Grosse Pointe Blank is the kind of movie that, if you haven't reached your first reunion or if you are perhaps 40 years beyond those rah rah rah years, you're just not going to understand. What it is is chaotic. What it is is cartoonishly violent. What it is is outrageously funny.
Martin Q. Blank (John Cusack), well liked in high school, vanished on the night of his high school prom. Debi Newberry (Minnie Driver), the girl left sitting by the door in her $700 dress haunts his every sleeping moment. This episode, needing closure, is topic one on his list of things to discuss with his shrink Dr. Oatman (Alan Arkin). Oatman, for his own part, wants off the case because Martin has shared his occupation professional killer and the good doc fears for his own safety. Add to our merry band Martin's oh so efficient secretary Marcella (Joan Cusack) who can purchase ammunition on one phone line while she discusses recipes with a girlfriend on the other. Finally, there is Grocer (Dan Aykroyd), a competing hit man who wants to organize the industry and, failing to recruit Martin, sics the Feds on him.
Doesn't sound funny, does it? Let your eyes fool you folks. If you fall in the properly aforementioned demographics, the odds are much better than even that you will roll with laughter, even as the bullets fly and the plastique explosive blows the roof off the sucker. It isn't that the characters you are seeing are unique. Indeed, the casting choices are perfect Alan Arkin as the shrink who is none too steady himself; Dan Aykroyd and Joan Cusack, both alumni of Saturday Night Live performing roles very much in keeping with characters created in their halcyon television days. Topping it off is the other Cusack, who has all these heavy emotional issues to deal with -- ten years flies by way too fast for some people -- and to whom killing is a job that he, a man with moral flexibility, is more than suited to. He keeps a strait face as each situation he faces becomes more and more absurd, which is what makes each situation funnier than the last.

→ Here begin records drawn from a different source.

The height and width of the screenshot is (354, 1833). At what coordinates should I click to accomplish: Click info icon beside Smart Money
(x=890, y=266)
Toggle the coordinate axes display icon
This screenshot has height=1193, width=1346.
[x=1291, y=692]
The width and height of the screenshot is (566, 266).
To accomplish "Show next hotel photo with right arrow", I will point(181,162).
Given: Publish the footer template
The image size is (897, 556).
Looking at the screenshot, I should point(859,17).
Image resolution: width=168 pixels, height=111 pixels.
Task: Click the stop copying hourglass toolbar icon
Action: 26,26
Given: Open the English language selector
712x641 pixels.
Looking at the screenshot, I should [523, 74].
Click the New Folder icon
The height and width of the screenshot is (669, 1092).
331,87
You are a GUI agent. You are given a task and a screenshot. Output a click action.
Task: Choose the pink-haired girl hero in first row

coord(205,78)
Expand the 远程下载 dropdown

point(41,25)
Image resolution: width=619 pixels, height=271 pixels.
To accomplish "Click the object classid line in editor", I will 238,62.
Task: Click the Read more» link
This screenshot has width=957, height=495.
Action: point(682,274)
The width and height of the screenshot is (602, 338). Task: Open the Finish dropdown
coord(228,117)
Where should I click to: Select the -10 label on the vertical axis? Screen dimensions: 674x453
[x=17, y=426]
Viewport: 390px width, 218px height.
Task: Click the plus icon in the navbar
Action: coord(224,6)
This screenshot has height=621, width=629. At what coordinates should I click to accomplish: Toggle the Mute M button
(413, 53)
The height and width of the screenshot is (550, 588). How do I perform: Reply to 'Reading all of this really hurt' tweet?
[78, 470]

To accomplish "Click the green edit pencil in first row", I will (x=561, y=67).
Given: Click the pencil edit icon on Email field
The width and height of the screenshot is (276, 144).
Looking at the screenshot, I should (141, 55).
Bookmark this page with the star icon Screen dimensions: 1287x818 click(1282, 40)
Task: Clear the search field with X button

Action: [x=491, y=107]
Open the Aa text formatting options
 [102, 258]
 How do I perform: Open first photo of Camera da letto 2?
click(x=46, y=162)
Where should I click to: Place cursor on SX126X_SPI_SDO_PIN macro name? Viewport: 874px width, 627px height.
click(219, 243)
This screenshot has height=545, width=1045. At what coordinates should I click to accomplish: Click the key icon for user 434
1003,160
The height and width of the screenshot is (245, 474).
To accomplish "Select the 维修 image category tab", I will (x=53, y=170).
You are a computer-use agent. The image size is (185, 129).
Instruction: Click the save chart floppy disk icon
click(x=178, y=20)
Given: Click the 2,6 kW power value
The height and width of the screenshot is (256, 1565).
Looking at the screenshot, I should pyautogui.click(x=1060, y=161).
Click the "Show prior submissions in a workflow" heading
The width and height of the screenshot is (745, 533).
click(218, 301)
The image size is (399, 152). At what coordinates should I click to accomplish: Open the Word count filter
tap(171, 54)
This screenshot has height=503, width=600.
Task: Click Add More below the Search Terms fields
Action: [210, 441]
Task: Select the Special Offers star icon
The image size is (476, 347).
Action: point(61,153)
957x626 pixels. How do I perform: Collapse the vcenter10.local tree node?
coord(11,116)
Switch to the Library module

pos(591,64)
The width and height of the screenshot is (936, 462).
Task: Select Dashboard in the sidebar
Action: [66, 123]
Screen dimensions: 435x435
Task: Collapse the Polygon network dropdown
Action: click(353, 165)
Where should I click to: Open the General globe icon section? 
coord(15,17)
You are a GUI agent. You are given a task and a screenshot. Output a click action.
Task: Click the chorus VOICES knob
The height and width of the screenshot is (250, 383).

The whole thing sits on a bed of wall to wall tunes from the 80s, quite neatly documenting Cranky's last career in the radio business actually, and additional music by The Clash's Joe Strummer. The selections are so in tune with the "return to 1986" theme of the reunion, that three quarters of the audience I sat with stayed in their seats to check out the credits.
Grosse Pointe Blank is difficult in that it almost fits into a lot of genres. It's almost an out and out comedy, but it isn't. It's almost a simple love story, but it isn't. It's almost a shoot 'em up in the Tarantino style, but it isn't. What it is is highly recommended.
On average, a first run movie ticket will run you Eight Bucks. Were Cranky able to set his own price to Grosse Pointe Blank, he would have paid...
I'm laying out the extra buck as a bounty on the head of the film's music editor, who decimated Bowie/Queen's "Under Pressure" and at least half a dozen other great tunes. Cranky says: "if you're going to do go chop chop on an old 45, at least try not to mess with major hits, OK?" 'Nuff said.
One other thing. Skip the 10th reunion. The dorks are still dorks. Everything looks so much nicer at 20 years on.